• **Document section**

Showing posts with label The Red Room. Show all posts
Showing posts with label The Red Room. Show all posts

Saturday, June 9, 2012

Thoughts on "Pnin" by Vladimir Nabokov



When the Red Room web page invited Red Roomers to write about a lesser-known novel by a great writer this week, I first thought of Laughter in the Dark by Vladimir Nabokov (the author of Lolita and Pale Fire, two constantly blinking buoys on those ever-roiling lists of greatest novels ever written).

But it’s been a few years since I experienced the hair-raising magic of Laughter, its whirls of whimsy and thrilling, heartbreaking turns.

It so happens that, a week ago, I closed the covers on another lesser-known Nabokov, his short and funny gem Pnin, a novel written after Lolita, but often overlooked in Nabokov discussions. It’s a novel that readers who may feel too intimidated—or disturbed—by other Nabokov classics, are much more likely to take into their hearts.

Timofey Pnin (pronounced p-neen) is an emigrant Russian scholar and lecturer at Waindell, a small university in New York state (modeled on Cornell University where Nabokov taught in the 1950s).

• **Given information**
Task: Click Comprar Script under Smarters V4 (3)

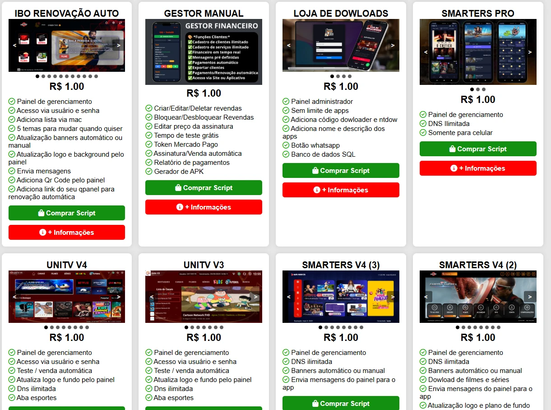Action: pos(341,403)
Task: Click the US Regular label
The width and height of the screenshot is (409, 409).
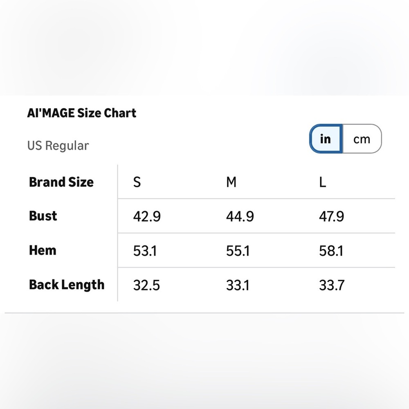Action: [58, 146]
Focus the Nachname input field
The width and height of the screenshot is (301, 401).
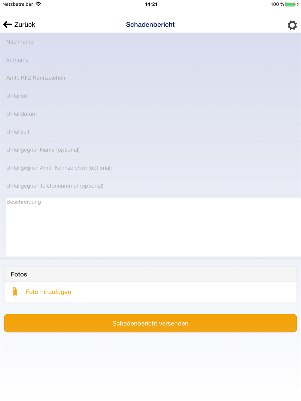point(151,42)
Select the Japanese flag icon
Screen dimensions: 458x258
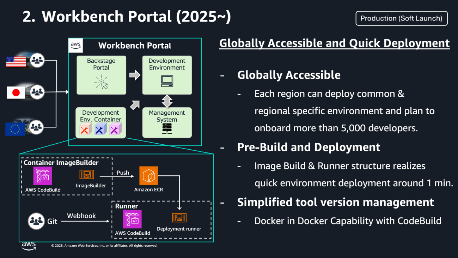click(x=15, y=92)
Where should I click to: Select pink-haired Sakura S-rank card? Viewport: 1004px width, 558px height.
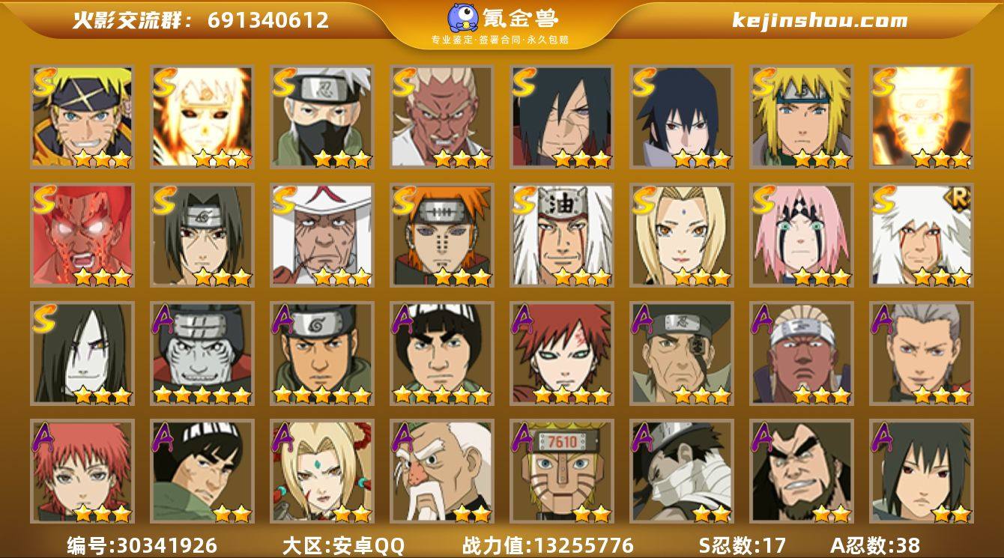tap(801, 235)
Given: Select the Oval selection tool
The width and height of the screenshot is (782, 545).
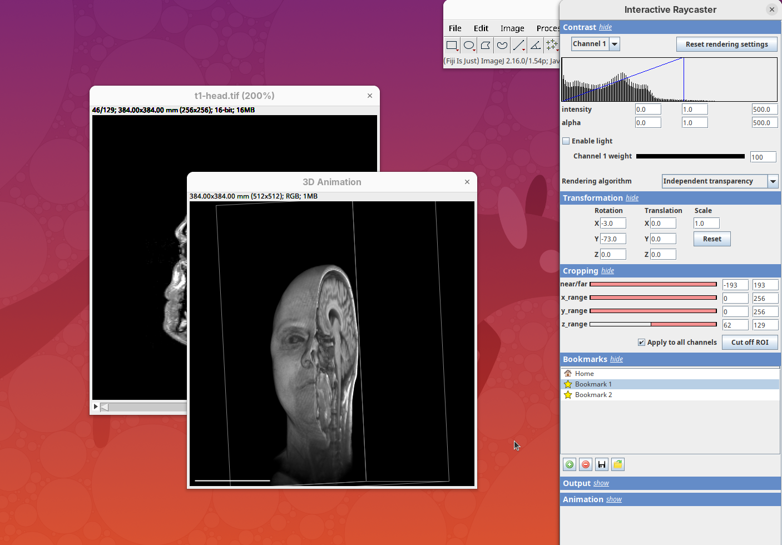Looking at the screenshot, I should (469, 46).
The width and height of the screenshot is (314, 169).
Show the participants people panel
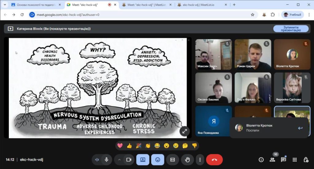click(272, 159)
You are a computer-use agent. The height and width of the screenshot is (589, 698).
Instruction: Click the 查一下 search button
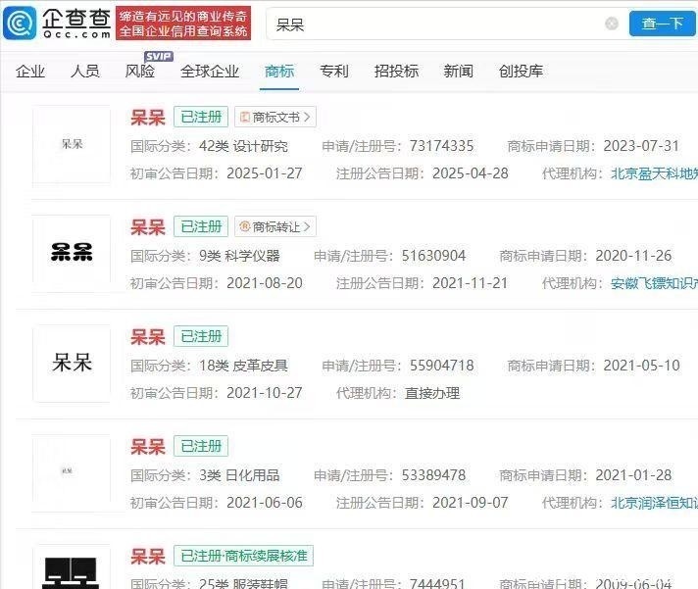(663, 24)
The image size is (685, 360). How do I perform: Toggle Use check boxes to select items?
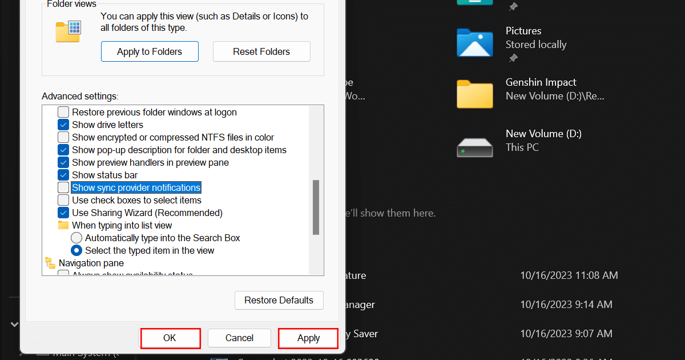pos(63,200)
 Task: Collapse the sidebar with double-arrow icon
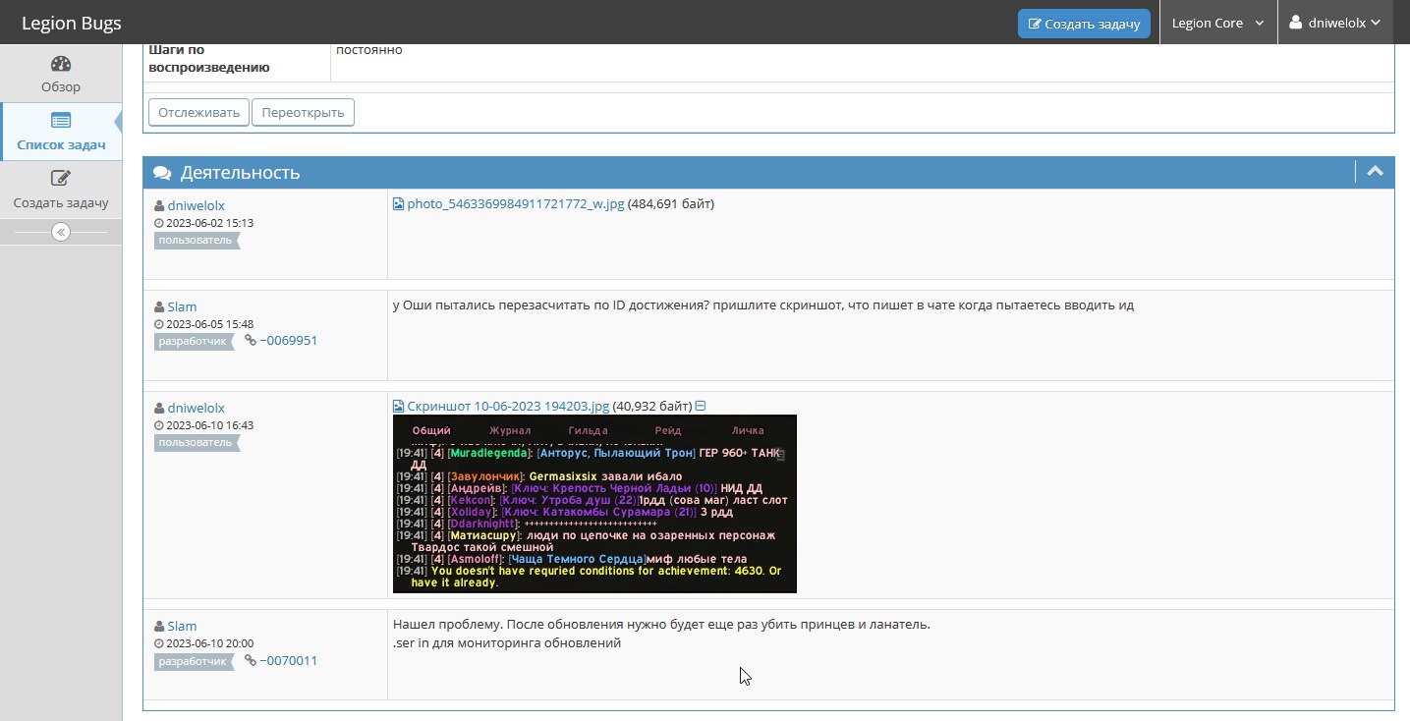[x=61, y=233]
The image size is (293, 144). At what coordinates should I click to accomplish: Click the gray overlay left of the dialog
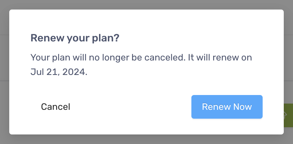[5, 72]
==
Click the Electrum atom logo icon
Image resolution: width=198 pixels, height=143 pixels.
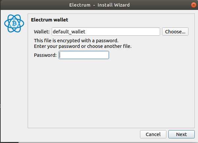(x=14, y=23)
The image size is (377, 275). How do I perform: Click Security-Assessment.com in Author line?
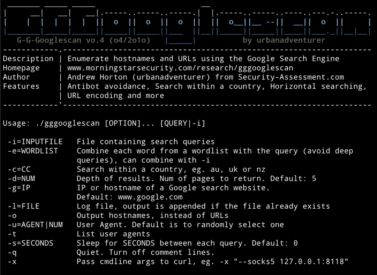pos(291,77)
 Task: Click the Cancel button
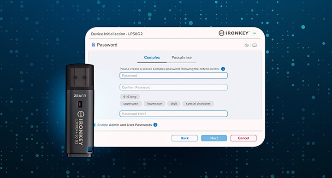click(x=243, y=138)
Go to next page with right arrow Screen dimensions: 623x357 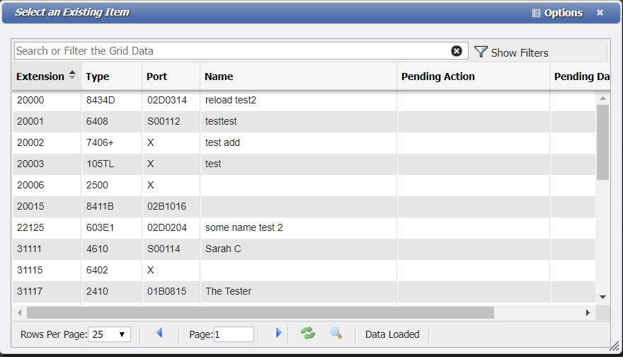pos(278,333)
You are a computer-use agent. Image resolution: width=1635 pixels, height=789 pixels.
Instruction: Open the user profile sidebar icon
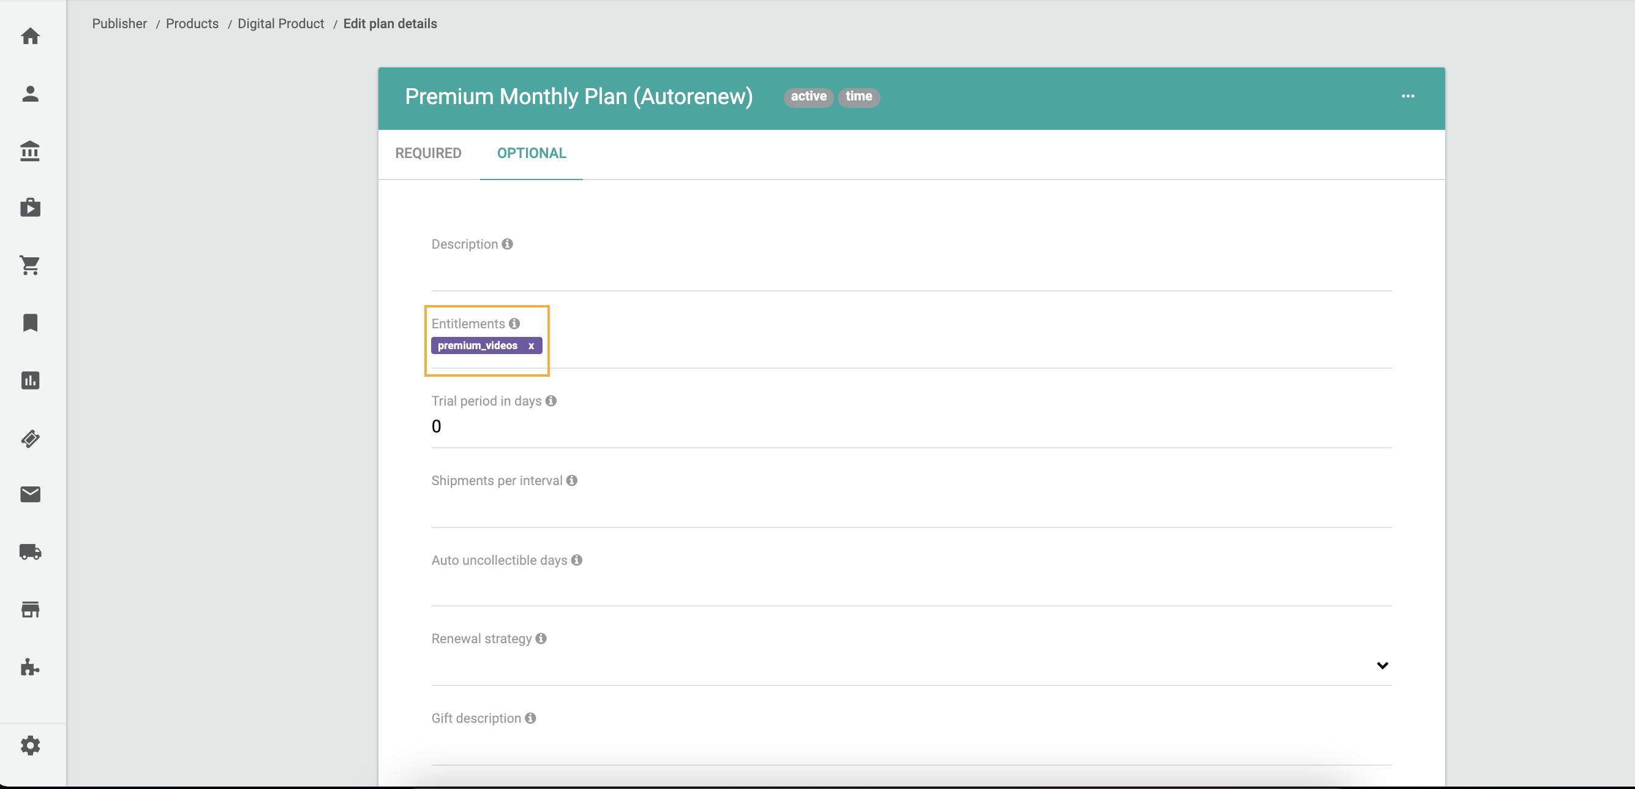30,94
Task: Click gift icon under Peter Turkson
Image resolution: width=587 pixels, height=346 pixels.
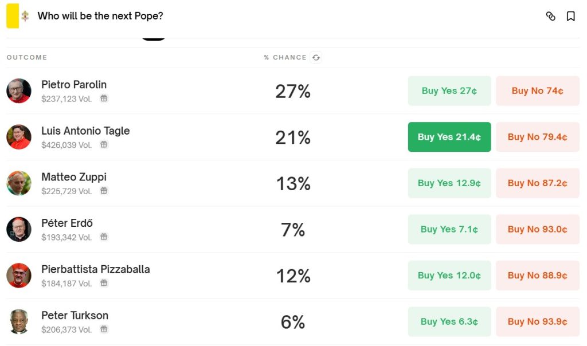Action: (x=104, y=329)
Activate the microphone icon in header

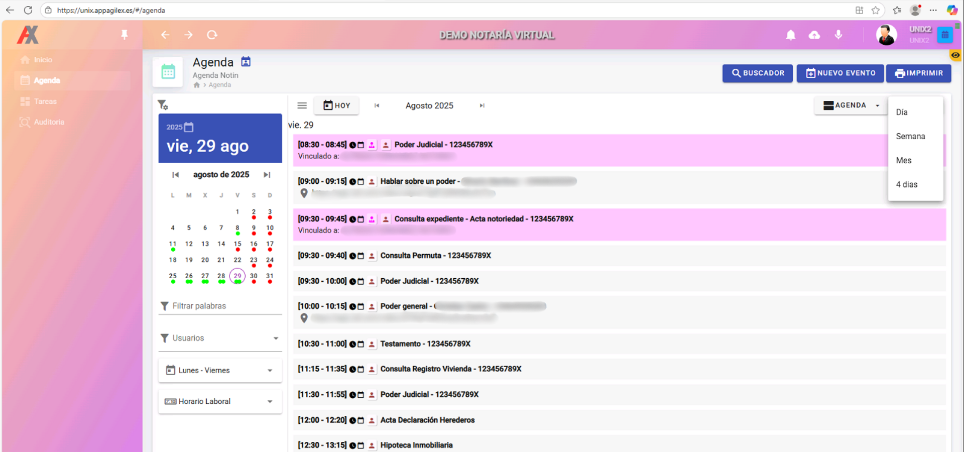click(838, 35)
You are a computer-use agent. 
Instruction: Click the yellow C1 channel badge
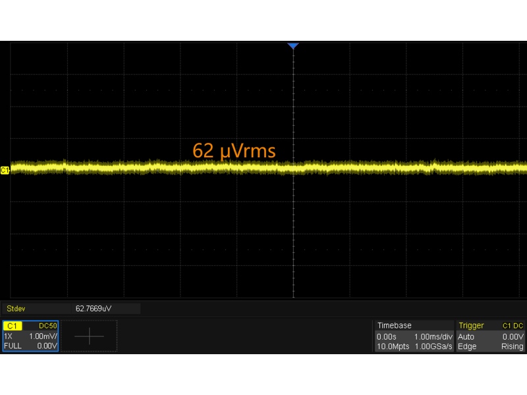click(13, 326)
--
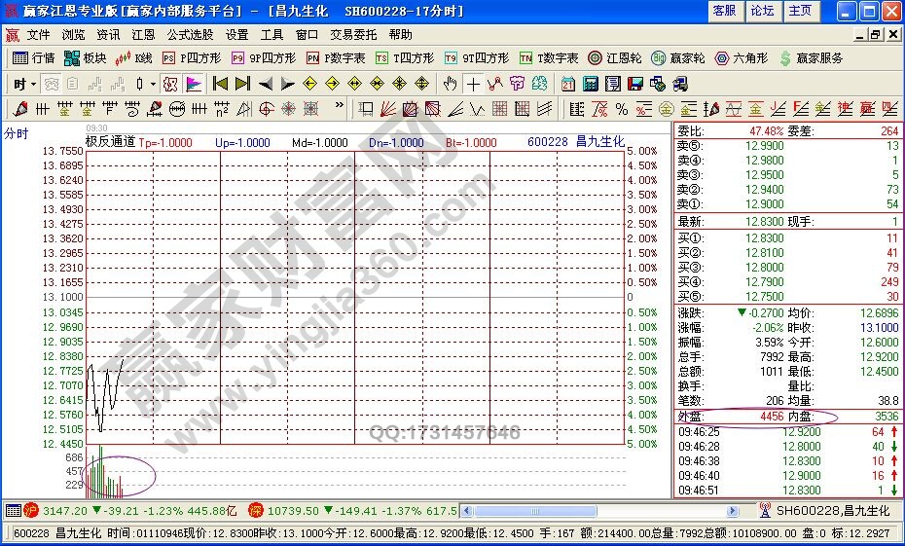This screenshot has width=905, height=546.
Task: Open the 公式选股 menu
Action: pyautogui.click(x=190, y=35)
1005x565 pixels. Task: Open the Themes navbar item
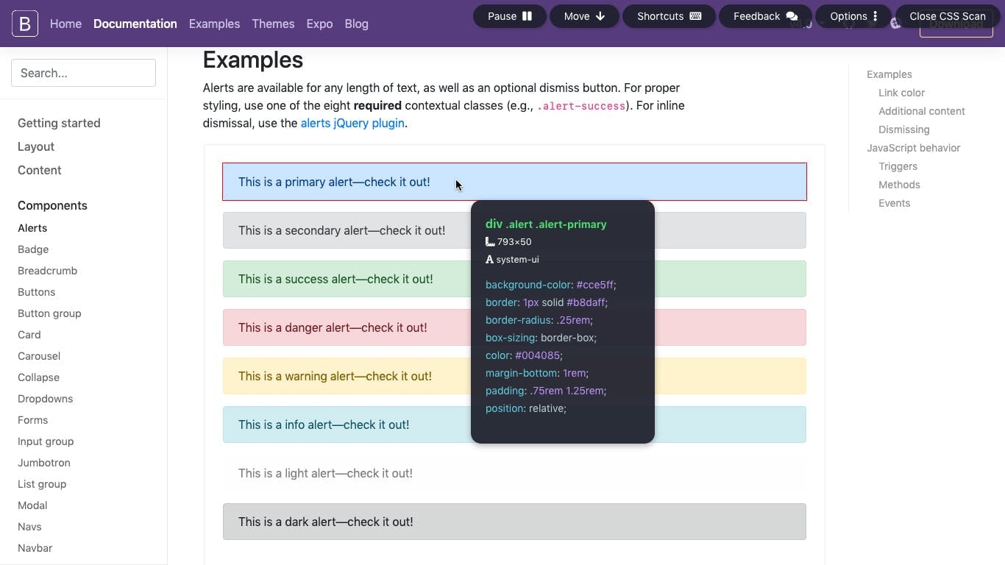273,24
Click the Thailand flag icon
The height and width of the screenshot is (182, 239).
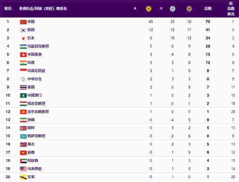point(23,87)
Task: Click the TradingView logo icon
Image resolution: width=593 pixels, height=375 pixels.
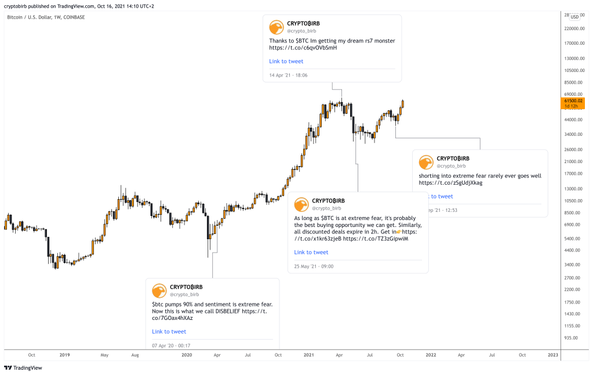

• **Requests**
1. Write out the part of the Pnin blog post between "It so happens" and "into their hearts.", inclusive.
2. In the Pnin blog post, which university was Waindell modeled on?
3. Extend the blog post about Pnin past its final sentence.
The data have no connection to the blog post about Nabokov's novel Pnin.

• **Results for each task**
1.
It so happens that, a week ago, I closed the covers on another lesser-known Nabokov, his short and funny gem Pnin, a novel written after Lolita, but often overlooked in Nabokov discussions. It’s a novel that readers who may feel too intimidated—or disturbed—by other Nabokov classics, are much more likely to take into their hearts.

2. Cornell University

3.
There’s no plot per se in Pnin, but a series of picaresque incidents. We meet Pnin as he’s traveling to deliver a lecture at a far off town and learn early on that he’s on the wrong train. Clearly, we have a man adrift, a homely and homeless exile. Nabokov describes him as:

 “Ideally bald . . . with that great brown dome of his, his tortoise-shell glasses (masking an infantile absence of eyebrows), apish upper lip, thick neck and strong man torso in a tightish tweed coat . . . ”

He almost sounds like a space alien. Or an odd, misshapen species captured in a distant jungle and then set loose to fend for himself.

But Pnin is very human and very much alone: his ex-wife dumped him on the boat over from Europe (as surely as if she’d thrown him overboard). He doesn’t understand his son; he comprehends the English language barely better than the strange inhospitable land he so wants to call his new home, America. On campus, he’s a figure of fun, an object of contempt, his intelligence and sensitivity obscured and ignored. Still, though he’s lost so much, he seems imbued with indomitable innocence and hope.

Pnin’s world is always crumpling like thin ice under his “frail-looking, almost feminine feet.” It’s like he’s seeing through two glasses darkly, with each glass set at a different angle, fracturing his vision and leading to a long chain of misunderstandings and near-calamities.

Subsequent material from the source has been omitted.